The article is an interview with a student air-talent who had held down the evening shift on Rock 104 for the past year, and details his interaction--or, more accurately--lack of interaction with the new PD, Ron Brooks, who comes off as scattered, disorganized, and generally disinterested in students--even those, like this kid, with legitimate on-air chops.
I googled Brooks and it looks like he has an impressive programming resume in mid-to-large markets with heritage Country call-letters: WCOS/Columbia, WSSL/G-SP and WNOE/New Orleans. All of those stations have been big players for 30+ years, so this is probably his first exercise in building one from scratch. And it looks like he was "on the beach" for the past couple of years, so he may just be getting accustomed to getting up and going to work again. That may be unfair... but the point is that if he's as good as his resume, 103.7 might end up sounding pretty good.
Still the wrong format for this particular station in this particular market.

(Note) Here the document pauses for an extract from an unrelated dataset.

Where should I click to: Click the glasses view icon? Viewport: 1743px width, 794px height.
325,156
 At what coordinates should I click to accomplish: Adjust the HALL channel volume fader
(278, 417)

Oh, and by the way, my comment yesterday that it "didn't have to be this way" referred to all the lead time they've had--and, frankly, all the ideas that have been floating around for the past year or so. Hell, somebody on this board had Rock 104 flipping to CHR six months ago. And, again, it's not as though the UF College of Journalism and Communications doesn't have people smart enough to plan this kind of transition thoroughly and do this right. The place is full of brilliant people.
They just dropped the ball.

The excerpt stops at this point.